Waiting for Taper, Junk Beats Quality

Chidem Kurdas

What should one invest in while the Federal Reserve ponders what to do about its $85-billion-a-month stimulus? A chorus of managers answer: Junk bonds.

High-yield – as junk bonds are called in polite parlance – and convertibles, suggests Jack Flaherty, an investment director at GAM International. Also, he likes going long and short selected countries, especially among emerging markets.

In May, Chairman Ben Bernanke broached the topic of reducing and eventually ending the monthly infusion of money known as quantitative easing. In September, the Fed announced it was not ready to start tapering off, thereby proving wrong widespread expectations.

Market prospects that were uncertain before are even more so now. There is a queasy feeling of Waiting for Godot.

The pressure is off interest rates but could return with a vengeance whenever the Fed about-turn happens. That makes US Treasuries, long regarded as the main low-risk asset, a dangerous proposition.
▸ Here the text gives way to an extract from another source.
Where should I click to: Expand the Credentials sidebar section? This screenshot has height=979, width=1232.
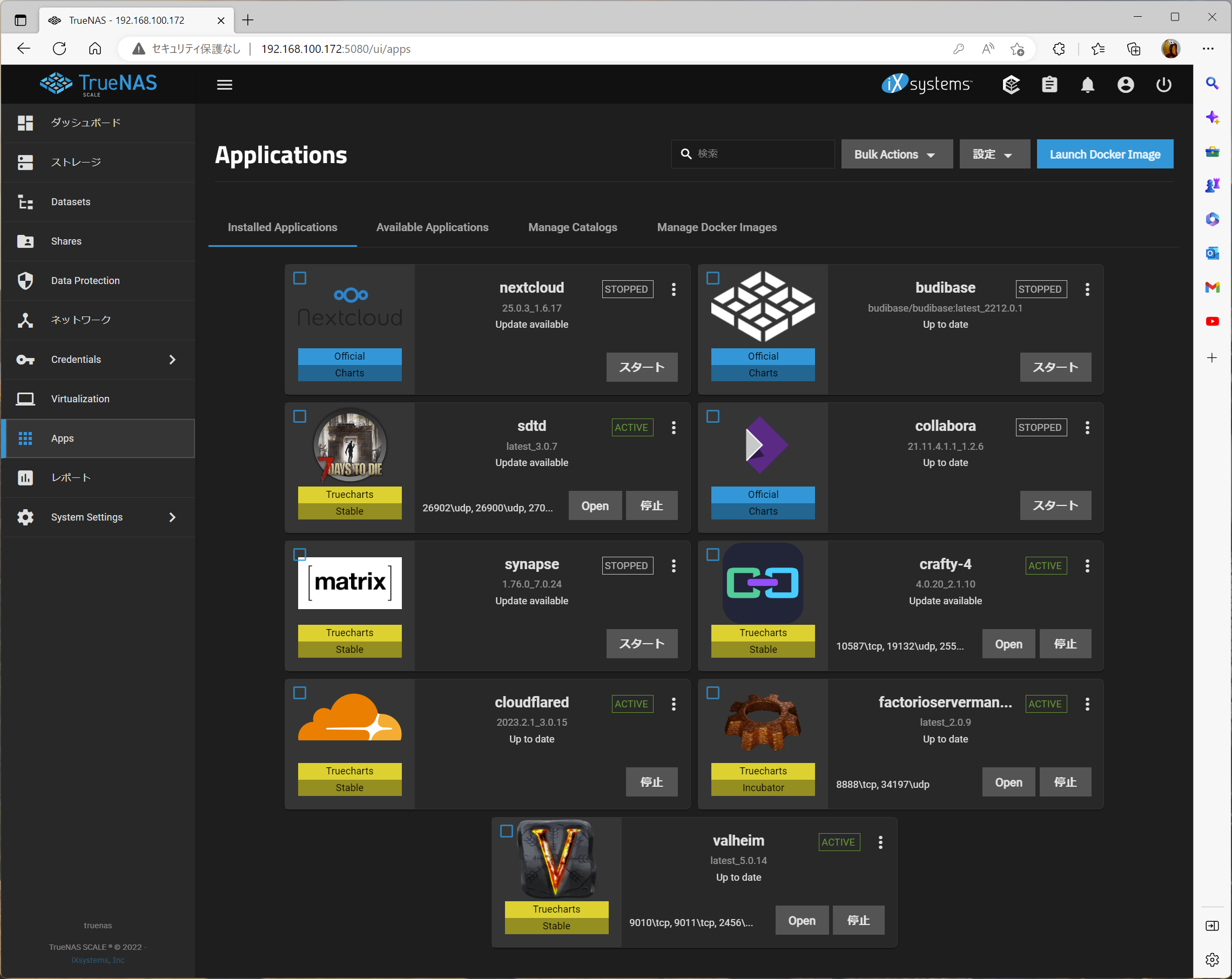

Treasuries have exceptionally low yield and are almost guaranteed to lose value when the taper comes.

Junk bonds by contrast pay you a substantial rate. But aren’t they too risky?

Historically high-yield has performed well in rising interest-rate environments, says Martin Smith from Penn Capital, manager of an American Beacon high-yield mutual fund.

He notes that prices of investment-grade bonds, such as those issued by Apple Computer this spring, declined. In other words, high-quality bonds have moved from the usual low-risk side of the spectrum towards the other end. In that respect they resemble Treasuries.

As for convertibles, Mr. Flaherty of GAM likes their combination of bond-like security with equity-like returns. Before the talk of taper started, opinion was divided on convertibles, one side seeing prices as too high. But this hybrid asset may be right under the current conditions.

London-headquartered GAM managed $43 billion in various types of mutual and hedge funds as of December.